Why are start-up times faster on Windows 8? [closed]
From the Building Windows 8 blog:
Now here’s the key difference for Windows 8: as in Windows 7, we close the user sessions, but instead of closing the kernel session, we hibernate it. Compared to a full hibernate, which includes a lot of memory pages in use by apps, session 0 hibernation data is much smaller, which takes substantially less time to write to disk. If you’re not familiar with hibernation, we’re effectively saving the system state and memory contents to a file on disk (hiberfil.sys) and then reading that back in on resume and restoring contents back to memory. Using this technique with boot gives us a significant advantage for boot times, since reading the hiberfile in and reinitializing drivers is much faster on most systems (30-70% faster on most systems we’ve tested).

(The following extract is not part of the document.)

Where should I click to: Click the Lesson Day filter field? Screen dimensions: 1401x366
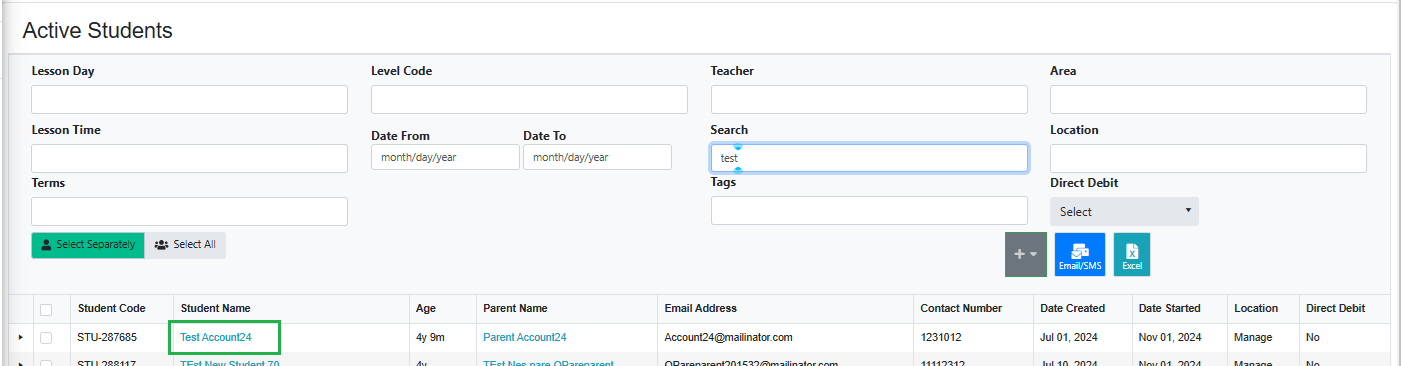coord(189,99)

It’s faster because resuming the hibernated system session is comparatively less work than doing a full system initialization, but it’s also faster because we added a new multi-phase resume capability, which is able to use all of the cores in a multi-core system in parallel, to split the work of reading from the hiberfile and decompressing the contents. For those of you who prefer hibernating, this also results in faster resumes from hibernate as well.

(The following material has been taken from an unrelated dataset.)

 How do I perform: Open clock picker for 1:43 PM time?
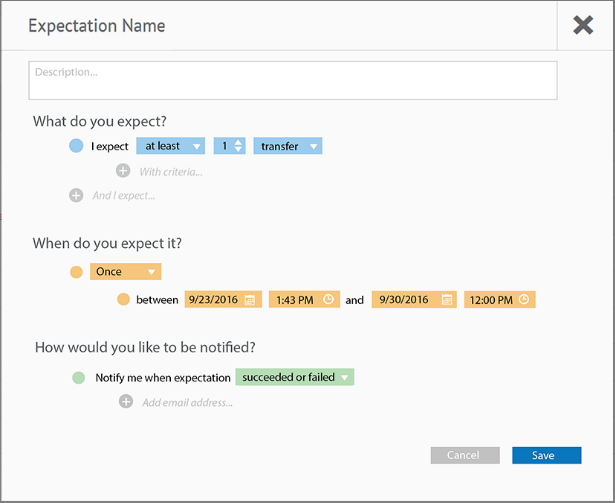328,299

It’s probably worth mentioning quickly how we treat the hiberfile—if you read this and immediately went and did a dir /s /ah hiberfile.sys you would have found that it’s a pretty big file on disk. The hiberfile is sized by default at 75% of physical RAM. The file is essentially a reservation for hibernation data that will be written out as the system is dropping into hibernation. Typically much less space is actually used, and in the case of our fast startup usage, it’s typically ~10-15% of physical RAM but varies based on drivers, services, and other factors. The system also treats the hiberfile slightly differently than other files on disk, for example, the Volume Snapshot service ignores it (a small performance benefit.) You can disable hibernation and reclaim this space by running powercfg /hibernate off from an elevated command prompt. But be aware that if you do this, it will disable hibernation completely, including some nice capabilities like fast startup as well as hybrid sleep, which allows desktop systems to do both a sleep and hibernate simultaneously so if a power loss occurs you can still resume from the hibernated state. You can also run powercfg /hibernate /size and specify a value between 0 and 100 for the percentage of physical RAM to reserve for the hiberfile – but be careful! Specifying too small a size can cause hibernation to fail. In general, I recommend leaving it enabled at the default value unless you’re working on a system with extremely limited disk space.

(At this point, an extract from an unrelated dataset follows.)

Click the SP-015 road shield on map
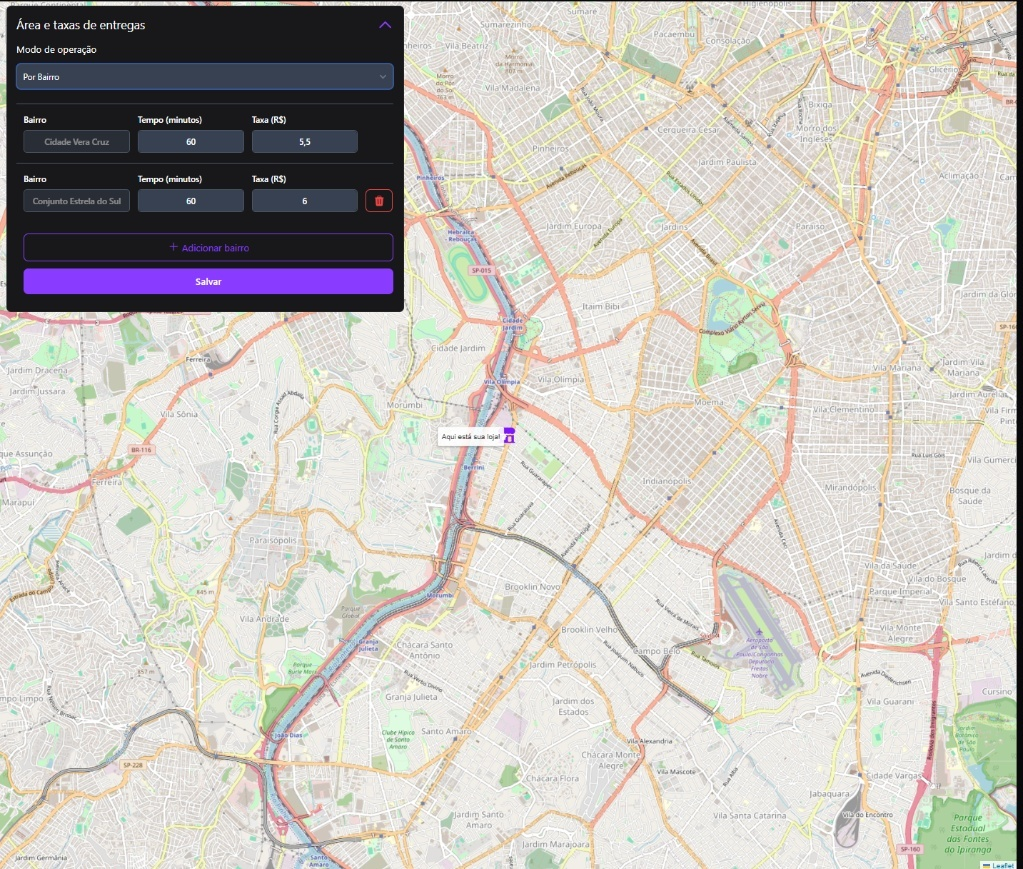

Short answer, and in my own words is that your PC has sessions, session 0 is reserved for the kernel or console session and session 1 is normally the logged on users session. What they have done is take the hibernate feature we have had in Windows for years, which hibernates all sessions and they have modified it so it hibernates only session 0 (the kernel) . It goes like this:
- You click shutdown
- Your PC closes session 1 (your user session) and writes session 0 into the hiberfil.sys file on your hard drive.
- When you boot up your PC it reads the contents of session 0 from the hiberfil.sys file and pages it back into memory. It then initializes a new session for you.
To answer your second question, since this is modification to the kernel this cannot be done on Windows 7.
Out of interest, you can do a full (classic) shutdown by using shutdown.exe from command prompt.